TABLE 2. Significant QTNs for SSI-related traits in rice co-detected by at least three multi-locus GWAS methods.

Validation of the Common QTNs

Among the 56 QTNs, 14 were identified by at least five methods, of which four, three, two, four, and one were associated with SSI_GI, SSI_GR_5d, SSI_GR_10d, SSI_IR_48h, and SSI_MGT, respectively. We divided the population into two groups according to allelic genotypes to test whether the mean phenotypes of the two groups were significantly different. The mean value of the group carrying the favorable allele was less than that of the other group (Figure 2).

FIGURE 2
www.frontiersin.org

FIGURE 2. Boxplot for validating 14 co-detected QTNs (A–N). For each QTN, the population was divided into two groups according to allele types.
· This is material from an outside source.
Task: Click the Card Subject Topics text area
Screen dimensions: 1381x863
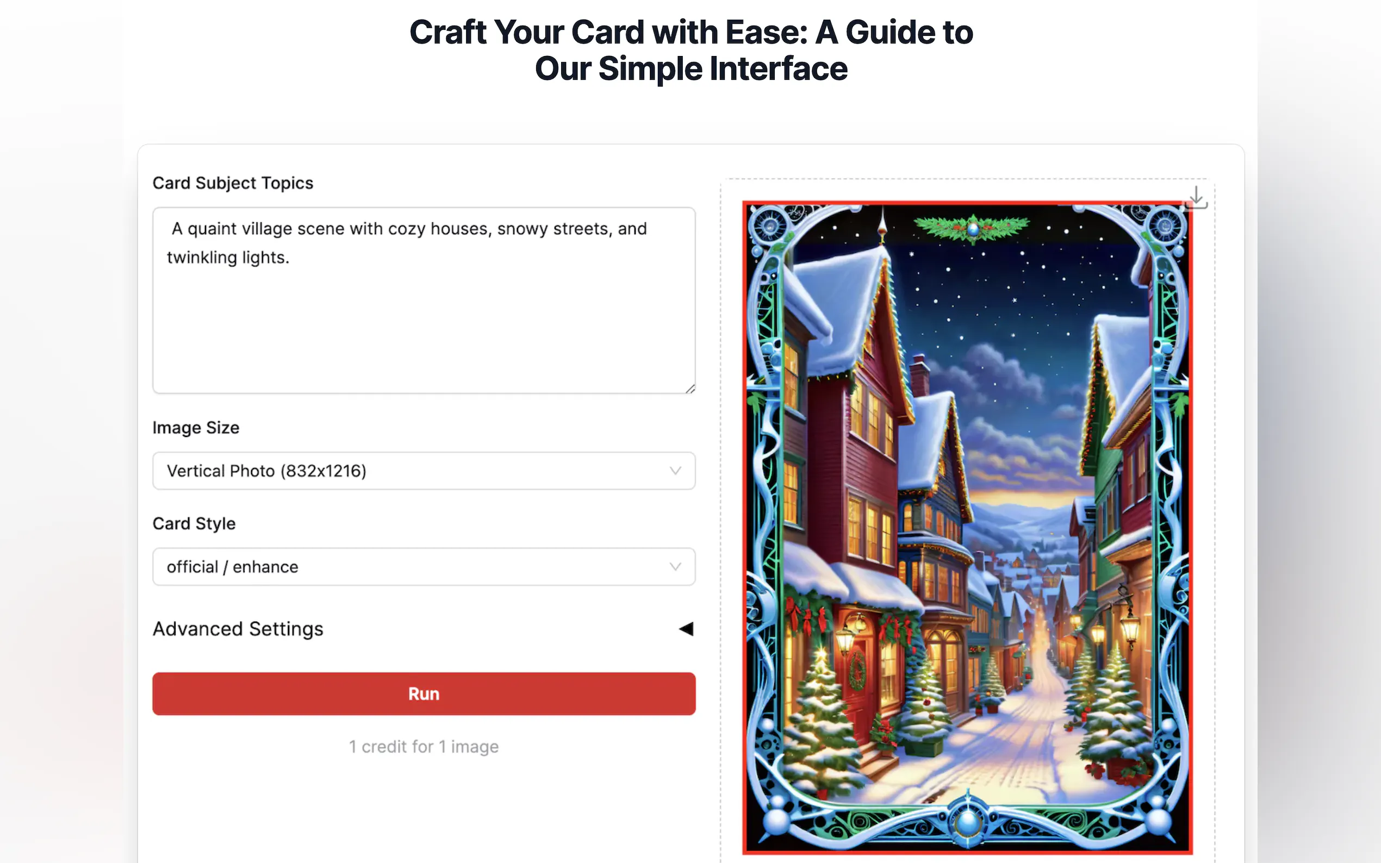Action: tap(424, 300)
The X-axis represents the two alleles for each QTN, while the Y-axis corresponds to the phenotype.

GO and KEGG Pathway Enrichment Analyses

According to the Nipponbare reference genome, the 371 identified QTNs for traits related to salt tolerance were part of or were adjacent to 581 genes (Supplementary Table S1). These genes were significantly enriched for GO biological processes related to the plant lipid metabolic process and transmembrane transport process (Supplementary Table S3). They were also significantly enriched for the plant tryptophan metabolism pathway (P < 0.03). Moreover, two genes (LOC_Os01g45760 and LOC_Os10g04860) were associated with auxin biosynthesis. A total of 66 genes were identified around the 56 QTNs based on the enriched GO terms and KEGG pathways as well as the functional annotations (Supplementary Table S4). This information may be very useful for identifying the genes responsible for salt tolerance in rice.

Discussion

Multi-locus GWAS models, which are relatively close to the true genetic models of plants and animals, are superior to single-locus GWAS models because of their higher statistical power and lower FPR (Segura et al., 2012; Wang et al., 2016a). These models were developed by geneticists, who added the polygenic effect and population structure to the single-locus GWAS model to decrease the bias in effect estimations by controlling the genetic background (Zhang et al., 2005; Yu et al., 2006; Zhang et al., 2010). Although advancements in the single-locus GWAS models have improved the detection accuracy to some extent, the multiple test correction for the threshold value of the significance test in single-locus models (e.g., Bonferroni correction) is too stringent to capture all true QTNs. Another unavoidable problem is that single-locus GWAS methods are inappropriate when the target traits are controlled by a series of polygenes. In this study, 478 rice accessions with 162,529 SNPs were used to identify QTNs for traits related to salt tolerance based on six multi-locus GWAS methods. We compared the QTNs identified by the multi-locus GWAS methods in our study with the previously reported QTNs detected by the efficient mixed-model EMMA eXpedited (EMMAX) program comprising a single-locus GWAS method. The comparison revealed that four of the previously reported six QTNs related to SSI-VI were detected by a multi-locus GWAS, and two QTNs associated with SSI-MGT overlapped with the previously reported QTNs. Additionally, 12, 4, 13, 12, and 12 QTNs separately associated with SSI-GI, SSI-IR-24h, SSI-IR-48h, SSI-GR-5d, and SSI-GR-10d, respectively, were simultaneously detected by at least three multi-locus GWAS methods. In contrast, none of the QTNs associated with the five traits were identified by a single-locus GWAS method. These observations were as expected, and can be explained by the following two points: (i) salt tolerance is a quantitative genetic characteristic that is controlled by multiple genes with small effects, which are difficult to detect in a single-locus GWAS model (Wang et al., 2011; Kumar et al., 2015); (ii) some true QTNs for traits related to salt tolerance are missed by a single-locus GWAS model because of an overly conservative critical value. Furthermore, our results suggest that a multi-locus GWAS model may be useful for detecting loci with small effects.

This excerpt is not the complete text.